Bereitgestellte Daten:
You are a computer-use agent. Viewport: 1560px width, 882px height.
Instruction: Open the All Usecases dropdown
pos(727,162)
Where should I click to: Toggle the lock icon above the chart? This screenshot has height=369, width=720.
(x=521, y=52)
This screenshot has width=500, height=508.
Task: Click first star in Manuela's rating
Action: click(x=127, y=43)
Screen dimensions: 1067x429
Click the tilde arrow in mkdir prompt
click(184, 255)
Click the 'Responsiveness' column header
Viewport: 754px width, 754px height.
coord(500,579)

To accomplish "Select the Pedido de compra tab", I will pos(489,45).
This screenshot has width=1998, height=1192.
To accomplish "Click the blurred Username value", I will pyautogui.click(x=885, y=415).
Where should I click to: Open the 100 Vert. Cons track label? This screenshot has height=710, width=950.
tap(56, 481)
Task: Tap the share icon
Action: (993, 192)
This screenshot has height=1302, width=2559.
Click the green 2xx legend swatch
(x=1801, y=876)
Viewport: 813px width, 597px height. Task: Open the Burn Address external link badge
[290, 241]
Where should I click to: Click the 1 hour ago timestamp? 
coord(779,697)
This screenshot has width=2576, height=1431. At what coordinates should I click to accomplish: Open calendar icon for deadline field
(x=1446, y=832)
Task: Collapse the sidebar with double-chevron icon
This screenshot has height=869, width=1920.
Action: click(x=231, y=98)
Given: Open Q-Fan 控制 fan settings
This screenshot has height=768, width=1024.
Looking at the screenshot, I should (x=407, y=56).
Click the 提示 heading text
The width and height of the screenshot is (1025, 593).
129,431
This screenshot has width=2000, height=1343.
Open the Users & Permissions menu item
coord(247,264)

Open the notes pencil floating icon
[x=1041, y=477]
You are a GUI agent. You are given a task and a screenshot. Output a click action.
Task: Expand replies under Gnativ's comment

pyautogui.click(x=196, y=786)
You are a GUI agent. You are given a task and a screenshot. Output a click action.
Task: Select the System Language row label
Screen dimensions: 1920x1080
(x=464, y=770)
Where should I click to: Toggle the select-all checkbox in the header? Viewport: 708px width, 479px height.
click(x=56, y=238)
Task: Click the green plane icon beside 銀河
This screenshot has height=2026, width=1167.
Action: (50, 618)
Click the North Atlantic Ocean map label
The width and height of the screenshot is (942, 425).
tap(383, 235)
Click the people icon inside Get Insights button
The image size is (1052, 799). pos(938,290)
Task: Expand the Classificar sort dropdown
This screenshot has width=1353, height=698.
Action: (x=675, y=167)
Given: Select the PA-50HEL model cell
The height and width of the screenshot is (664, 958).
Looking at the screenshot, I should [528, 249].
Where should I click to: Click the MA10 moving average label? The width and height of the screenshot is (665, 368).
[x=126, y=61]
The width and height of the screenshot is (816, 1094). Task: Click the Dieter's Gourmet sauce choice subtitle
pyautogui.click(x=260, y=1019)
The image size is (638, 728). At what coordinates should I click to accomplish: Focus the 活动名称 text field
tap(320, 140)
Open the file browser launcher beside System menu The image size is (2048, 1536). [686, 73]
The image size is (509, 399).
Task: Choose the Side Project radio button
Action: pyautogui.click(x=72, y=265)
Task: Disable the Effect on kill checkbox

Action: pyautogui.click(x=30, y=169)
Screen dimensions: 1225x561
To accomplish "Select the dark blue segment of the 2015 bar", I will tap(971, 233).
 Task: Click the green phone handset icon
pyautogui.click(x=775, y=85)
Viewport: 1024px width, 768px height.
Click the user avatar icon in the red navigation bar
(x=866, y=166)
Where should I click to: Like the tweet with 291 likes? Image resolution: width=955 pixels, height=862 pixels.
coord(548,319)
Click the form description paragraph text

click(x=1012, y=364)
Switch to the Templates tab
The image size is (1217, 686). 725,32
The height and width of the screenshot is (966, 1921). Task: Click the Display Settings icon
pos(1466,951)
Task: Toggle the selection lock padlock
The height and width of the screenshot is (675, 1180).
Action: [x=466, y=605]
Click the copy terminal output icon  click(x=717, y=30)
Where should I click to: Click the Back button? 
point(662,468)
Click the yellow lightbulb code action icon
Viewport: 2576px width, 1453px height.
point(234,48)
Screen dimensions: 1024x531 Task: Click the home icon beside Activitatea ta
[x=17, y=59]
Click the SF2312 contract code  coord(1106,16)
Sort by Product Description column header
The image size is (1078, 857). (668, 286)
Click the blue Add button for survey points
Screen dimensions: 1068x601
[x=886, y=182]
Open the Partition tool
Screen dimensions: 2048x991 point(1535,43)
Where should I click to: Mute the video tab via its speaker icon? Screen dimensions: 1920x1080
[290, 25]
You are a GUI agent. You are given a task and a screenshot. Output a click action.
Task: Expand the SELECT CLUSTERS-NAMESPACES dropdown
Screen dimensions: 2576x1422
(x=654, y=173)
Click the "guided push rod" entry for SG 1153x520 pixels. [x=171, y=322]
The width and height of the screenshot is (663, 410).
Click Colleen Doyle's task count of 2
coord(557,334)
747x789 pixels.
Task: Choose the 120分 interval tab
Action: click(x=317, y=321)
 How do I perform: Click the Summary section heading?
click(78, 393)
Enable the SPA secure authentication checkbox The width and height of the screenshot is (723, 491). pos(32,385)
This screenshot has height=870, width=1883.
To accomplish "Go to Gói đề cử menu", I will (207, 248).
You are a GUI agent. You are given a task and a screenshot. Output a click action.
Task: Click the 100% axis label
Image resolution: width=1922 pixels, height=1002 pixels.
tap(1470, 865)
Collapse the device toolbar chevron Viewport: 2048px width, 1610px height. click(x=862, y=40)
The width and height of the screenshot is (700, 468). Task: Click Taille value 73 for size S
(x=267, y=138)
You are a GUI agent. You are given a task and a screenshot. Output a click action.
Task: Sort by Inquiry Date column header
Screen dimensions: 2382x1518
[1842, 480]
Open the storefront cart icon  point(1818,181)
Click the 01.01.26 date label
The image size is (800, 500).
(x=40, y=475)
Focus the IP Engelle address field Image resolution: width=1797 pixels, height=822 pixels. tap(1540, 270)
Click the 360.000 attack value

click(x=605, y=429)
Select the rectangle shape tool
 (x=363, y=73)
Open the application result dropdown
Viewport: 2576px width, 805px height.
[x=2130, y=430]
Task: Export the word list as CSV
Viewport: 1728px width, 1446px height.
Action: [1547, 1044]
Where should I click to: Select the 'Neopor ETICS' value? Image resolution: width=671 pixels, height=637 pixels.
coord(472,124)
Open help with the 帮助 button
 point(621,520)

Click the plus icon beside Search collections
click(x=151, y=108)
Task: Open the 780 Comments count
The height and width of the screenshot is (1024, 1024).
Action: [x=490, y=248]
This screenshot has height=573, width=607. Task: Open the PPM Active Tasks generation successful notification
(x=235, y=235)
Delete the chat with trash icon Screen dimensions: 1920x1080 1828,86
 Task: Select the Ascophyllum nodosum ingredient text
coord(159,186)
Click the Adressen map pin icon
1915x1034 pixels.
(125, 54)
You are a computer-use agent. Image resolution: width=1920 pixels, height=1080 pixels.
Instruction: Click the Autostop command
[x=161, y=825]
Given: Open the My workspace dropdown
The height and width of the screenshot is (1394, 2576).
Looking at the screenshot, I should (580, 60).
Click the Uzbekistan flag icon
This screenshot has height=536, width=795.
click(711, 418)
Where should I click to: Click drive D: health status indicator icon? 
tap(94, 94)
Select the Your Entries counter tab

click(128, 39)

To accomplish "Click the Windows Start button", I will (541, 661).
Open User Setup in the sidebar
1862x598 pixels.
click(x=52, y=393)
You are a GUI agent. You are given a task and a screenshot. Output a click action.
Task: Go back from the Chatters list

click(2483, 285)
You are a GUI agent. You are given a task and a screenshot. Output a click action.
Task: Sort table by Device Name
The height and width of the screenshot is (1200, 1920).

Schriftlicher Auftrag: Übertrage alle Zeilen oben ohne die Leerzeilen in eine Markdown-Tabelle mit den Spalten „Nummer“ und „Zeileninhalt“. Unter „Nummer“ steht die fortlaufende Zeilennummer, unter „Zeileninhalt“ die jeweilige Zeile.

Antwort zur Übung:
| Nummer | Zeileninhalt |
|---|---|
| 1 | You are a computer-use agent. Viewport: 1560px width, 882px height. |
| 2 | Instruction: Open the All Usecases dropdown |
| 3 | pos(727,162) |
| 4 | Where should I click to: Toggle the lock icon above the chart? This screenshot has height=369, width=720. |
| 5 | (x=521, y=52) |
| 6 | This screenshot has width=500, height=508. |
| 7 | Task: Click first star in Manuela's rating |
| 8 | Action: click(x=127, y=43) |
| 9 | Screen dimensions: 1067x429 |
| 10 | Click the tilde arrow in mkdir prompt |
| 11 | click(184, 255) |
| 12 | Click the 'Responsiveness' column header |
| 13 | Viewport: 754px width, 754px height. |
| 14 | coord(500,579) |
| 15 | To accomplish "Select the Pedido de compra tab", I will pos(489,45). |
| 16 | This screenshot has width=1998, height=1192. |
| 17 | To accomplish "Click the blurred Username value", I will pyautogui.click(x=885, y=415). |
| 18 | Where should I click to: Open the 100 Vert. Cons track label? This screenshot has height=710, width=950. |
| 19 | tap(56, 481) |
| 20 | Task: Tap the share icon |
| 21 | Action: (993, 192) |
| 22 | This screenshot has height=1302, width=2559. |
| 23 | Click the green 2xx legend swatch |
| 24 | (x=1801, y=876) |
| 25 | Viewport: 813px width, 597px height. Task: Open the Burn Address external link badge |
| 26 | [290, 241] |
| 27 | Where should I click to: Click the 1 hour ago timestamp?  |
| 28 | coord(779,697) |
| 29 | This screenshot has width=2576, height=1431. At what coordinates should I click to accomplish: Open calendar icon for deadline field |
| 30 | (x=1446, y=832) |
| 31 | Task: Collapse the sidebar with double-chevron icon |
| 32 | This screenshot has height=869, width=1920. |
| 33 | Action: click(x=231, y=98) |
| 34 | Given: Open Q-Fan 控制 fan settings |
| 35 | This screenshot has height=768, width=1024. |
| 36 | Looking at the screenshot, I should (x=407, y=56). |
| 37 | Click the 提示 heading text |
| 38 | The width and height of the screenshot is (1025, 593). |
| 39 | 129,431 |
| 40 | This screenshot has width=2000, height=1343. |
| 41 | Open the Users & Permissions menu item |
| 42 | coord(247,264) |
| 43 | Open the notes pencil floating icon |
| 44 | [x=1041, y=477] |
| 45 | You are a GUI agent. You are given a task and a screenshot. Output a click action. |
| 46 | Task: Expand replies under Gnativ's comment |
| 47 | pyautogui.click(x=196, y=786) |
| 48 | You are a GUI agent. You are given a task and a screenshot. Output a click action. |
| 49 | Task: Select the System Language row label |
| 50 | Screen dimensions: 1920x1080 |
| 51 | (x=464, y=770) |
| 52 | Where should I click to: Toggle the select-all checkbox in the header? Viewport: 708px width, 479px height. |
| 53 | click(x=56, y=238) |
| 54 | Task: Click the green plane icon beside 銀河 |
| 55 | This screenshot has height=2026, width=1167. |
| 56 | Action: (50, 618) |
| 57 | Click the North Atlantic Ocean map label |
| 58 | The width and height of the screenshot is (942, 425). |
| 59 | tap(383, 235) |
| 60 | Click the people icon inside Get Insights button |
| 61 | The image size is (1052, 799). pos(938,290) |
| 62 | Task: Expand the Classificar sort dropdown |
| 63 | This screenshot has width=1353, height=698. |
| 64 | Action: (x=675, y=167) |
| 65 | Given: Select the PA-50HEL model cell |
| 66 | The height and width of the screenshot is (664, 958). |
| 67 | Looking at the screenshot, I should [528, 249]. |
| 68 | Where should I click to: Click the MA10 moving average label? The width and height of the screenshot is (665, 368). |
| 69 | [x=126, y=61] |
| 70 | The width and height of the screenshot is (816, 1094). Task: Click the Dieter's Gourmet sauce choice subtitle |
| 71 | pyautogui.click(x=260, y=1019) |
| 72 | The image size is (638, 728). At what coordinates should I click to accomplish: Focus the 活动名称 text field |
| 73 | tap(320, 140) |
| 74 | Open the file browser launcher beside System menu The image size is (2048, 1536). [686, 73] |
| 75 | The image size is (509, 399). |
| 76 | Task: Choose the Side Project radio button |
| 77 | Action: pyautogui.click(x=72, y=265) |
| 78 | Task: Disable the Effect on kill checkbox |
| 79 | Action: pyautogui.click(x=30, y=169) |
| 80 | Screen dimensions: 1225x561 |
| 81 | To accomplish "Select the dark blue segment of the 2015 bar", I will tap(971, 233). |
| 82 |  Task: Click the green phone handset icon |
| 83 | pyautogui.click(x=775, y=85) |
| 84 | Viewport: 1024px width, 768px height. |
| 85 | Click the user avatar icon in the red navigation bar |
| 86 | (x=866, y=166) |
| 87 | Where should I click to: Like the tweet with 291 likes? Image resolution: width=955 pixels, height=862 pixels. |
| 88 | coord(548,319) |
| 89 | Click the form description paragraph text |
| 90 | click(x=1012, y=364) |
| 91 | Switch to the Templates tab |
| 92 | The image size is (1217, 686). 725,32 |
| 93 | The height and width of the screenshot is (966, 1921). Task: Click the Display Settings icon |
| 94 | pos(1466,951) |
| 95 | Task: Toggle the selection lock padlock |
| 96 | The height and width of the screenshot is (675, 1180). |
| 97 | Action: [x=466, y=605] |
| 98 | Click the copy terminal output icon  click(x=717, y=30) |
| 99 | Where should I click to: Click the Back button?  |
| 100 | point(662,468) |
| 101 | Click the yellow lightbulb code action icon |
| 102 | Viewport: 2576px width, 1453px height. |
| 103 | point(234,48) |
| 104 | Screen dimensions: 1024x531 Task: Click the home icon beside Activitatea ta |
| 105 | [x=17, y=59] |
| 106 | Click the SF2312 contract code  coord(1106,16) |
| 107 | Sort by Product Description column header |
| 108 | The image size is (1078, 857). (668, 286) |
| 109 | Click the blue Add button for survey points |
| 110 | Screen dimensions: 1068x601 |
| 111 | [x=886, y=182] |
| 112 | Open the Partition tool |
| 113 | Screen dimensions: 2048x991 point(1535,43) |
| 114 | Where should I click to: Mute the video tab via its speaker icon? Screen dimensions: 1920x1080 |
| 115 | [290, 25] |
| 116 | You are a GUI agent. You are given a task and a screenshot. Output a click action. |
| 117 | Task: Expand the SELECT CLUSTERS-NAMESPACES dropdown |
| 118 | Screen dimensions: 2576x1422 |
| 119 | (x=654, y=173) |
| 120 | Click the "guided push rod" entry for SG 1153x520 pixels. [x=171, y=322] |
| 121 | The width and height of the screenshot is (663, 410). |
| 122 | Click Colleen Doyle's task count of 2 |
| 123 | coord(557,334) |
| 124 | 747x789 pixels. |
| 125 | Task: Choose the 120分 interval tab |
| 126 | Action: click(x=317, y=321) |
| 127 |  How do I perform: Click the Summary section heading? |
| 128 | click(78, 393) |
| 129 | Enable the SPA secure authentication checkbox The width and height of the screenshot is (723, 491). pos(32,385) |
| 130 | This screenshot has height=870, width=1883. |
| 131 | To accomplish "Go to Gói đề cử menu", I will (207, 248). |
| 132 | You are a GUI agent. You are given a task and a screenshot. Output a click action. |
| 133 | Task: Click the 100% axis label |
| 134 | Image resolution: width=1922 pixels, height=1002 pixels. |
| 135 | tap(1470, 865) |
| 136 | Collapse the device toolbar chevron Viewport: 2048px width, 1610px height. click(x=862, y=40) |
| 137 | The width and height of the screenshot is (700, 468). Task: Click Taille value 73 for size S |
| 138 | (x=267, y=138) |
| 139 | You are a GUI agent. You are given a task and a screenshot. Output a click action. |
| 140 | Task: Sort by Inquiry Date column header |
| 141 | Screen dimensions: 2382x1518 |
| 142 | [1842, 480] |
| 143 | Open the storefront cart icon  point(1818,181) |
| 144 | Click the 01.01.26 date label |
| 145 | The image size is (800, 500). |
| 146 | (x=40, y=475) |
| 147 | Focus the IP Engelle address field Image resolution: width=1797 pixels, height=822 pixels. tap(1540, 270) |
| 148 | Click the 360.000 attack value |
| 149 | click(x=605, y=429) |
| 150 | Select the rectangle shape tool |
| 151 |  (x=363, y=73) |
| 152 | Open the application result dropdown |
| 153 | Viewport: 2576px width, 805px height. |
| 154 | [x=2130, y=430] |
| 155 | Task: Export the word list as CSV |
| 156 | Viewport: 1728px width, 1446px height. |
| 157 | Action: [1547, 1044] |
| 158 | Where should I click to: Select the 'Neopor ETICS' value? Image resolution: width=671 pixels, height=637 pixels. |
| 159 | coord(472,124) |
| 160 | Open help with the 帮助 button |
| 161 |  point(621,520) |
| 162 | Click the plus icon beside Search collections |
| 163 | click(x=151, y=108) |
| 164 | Task: Open the 780 Comments count |
| 165 | The height and width of the screenshot is (1024, 1024). |
| 166 | Action: [x=490, y=248] |
| 167 | This screenshot has height=573, width=607. Task: Open the PPM Active Tasks generation successful notification |
| 168 | (x=235, y=235) |
| 169 | Delete the chat with trash icon Screen dimensions: 1920x1080 1828,86 |
| 170 |  Task: Select the Ascophyllum nodosum ingredient text |
| 171 | coord(159,186) |
| 172 | Click the Adressen map pin icon |
| 173 | 1915x1034 pixels. |
| 174 | (125, 54) |
| 175 | You are a computer-use agent. Image resolution: width=1920 pixels, height=1080 pixels. |
| 176 | Instruction: Click the Autostop command |
| 177 | [x=161, y=825] |
| 178 | Given: Open the My workspace dropdown |
| 179 | The height and width of the screenshot is (1394, 2576). |
| 180 | Looking at the screenshot, I should (580, 60). |
| 181 | Click the Uzbekistan flag icon |
| 182 | This screenshot has height=536, width=795. |
| 183 | click(711, 418) |
| 184 | Where should I click to: Click drive D: health status indicator icon?  |
| 185 | tap(94, 94) |
| 186 | Select the Your Entries counter tab |
| 187 | click(128, 39) |
| 188 | To accomplish "Click the Windows Start button", I will (541, 661). |
| 189 | Open User Setup in the sidebar |
| 190 | 1862x598 pixels. |
| 191 | click(x=52, y=393) |
| 192 | You are a GUI agent. You are given a task and a screenshot. Output a click action. |
| 193 | Task: Go back from the Chatters list |
| 194 | click(2483, 285) |
| 195 | You are a GUI agent. You are given a task and a screenshot. Output a click action. |
| 196 | Task: Sort table by Device Name |
| 197 | The height and width of the screenshot is (1200, 1920). |